_Problem details_
Please copy out the items, starting at the line that contains "Image resolution: width=1568" and ending after the line that contains "Action: (461, 30)", keeping both of those lines. Leave the pictures out of your answer.

_Stored records_

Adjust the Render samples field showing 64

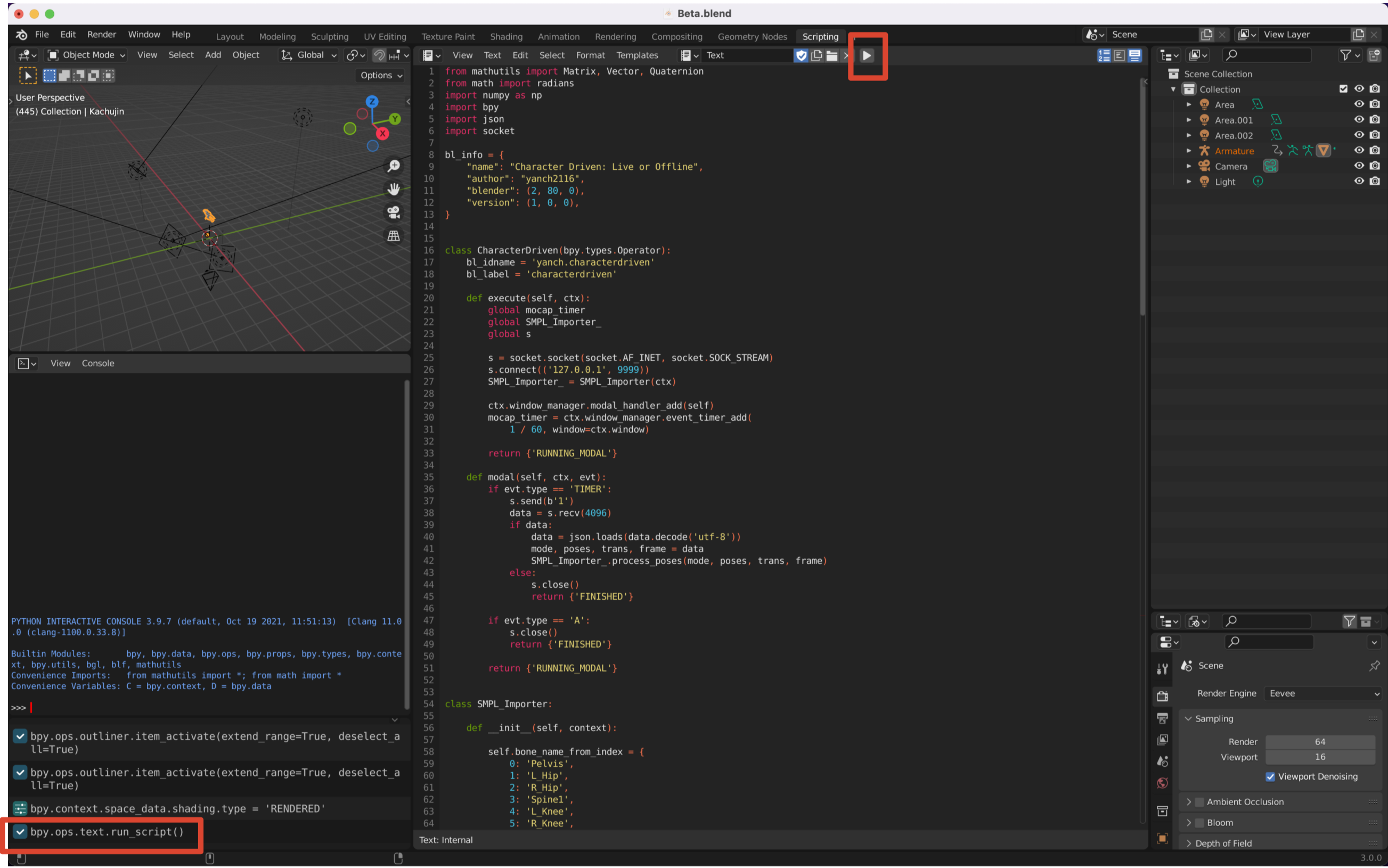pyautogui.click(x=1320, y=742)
* * *
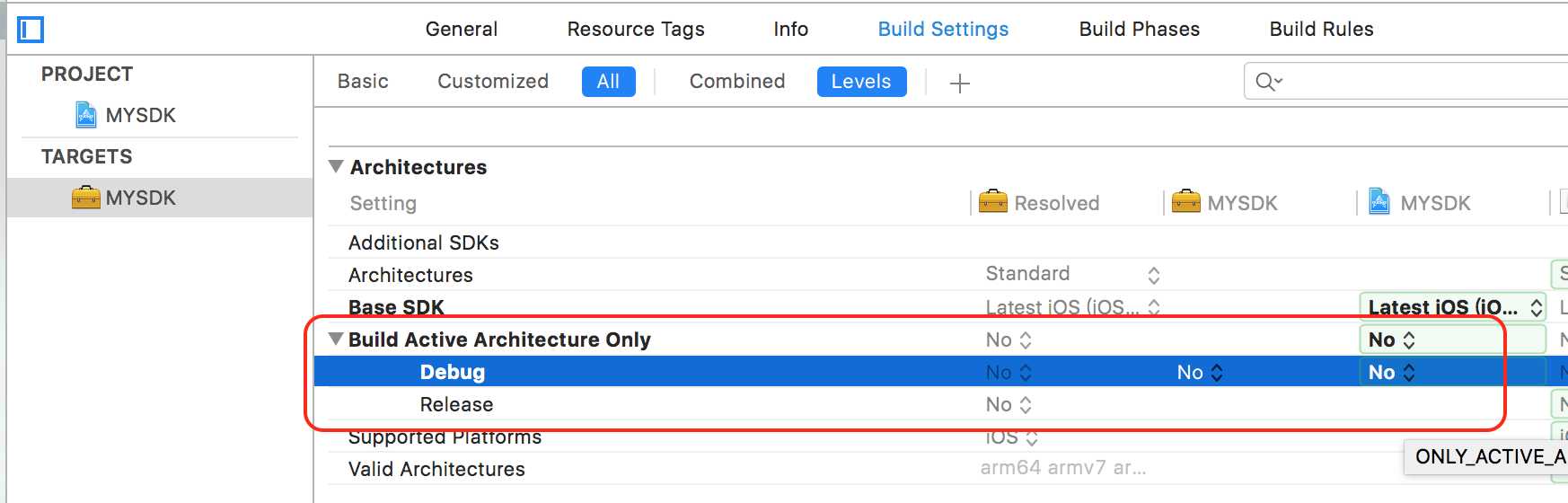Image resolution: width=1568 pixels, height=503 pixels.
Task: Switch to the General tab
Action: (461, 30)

_Problem solution_
Image resolution: width=1568 pixels, height=503 pixels.
Task: Switch to the General tab
Action: (461, 30)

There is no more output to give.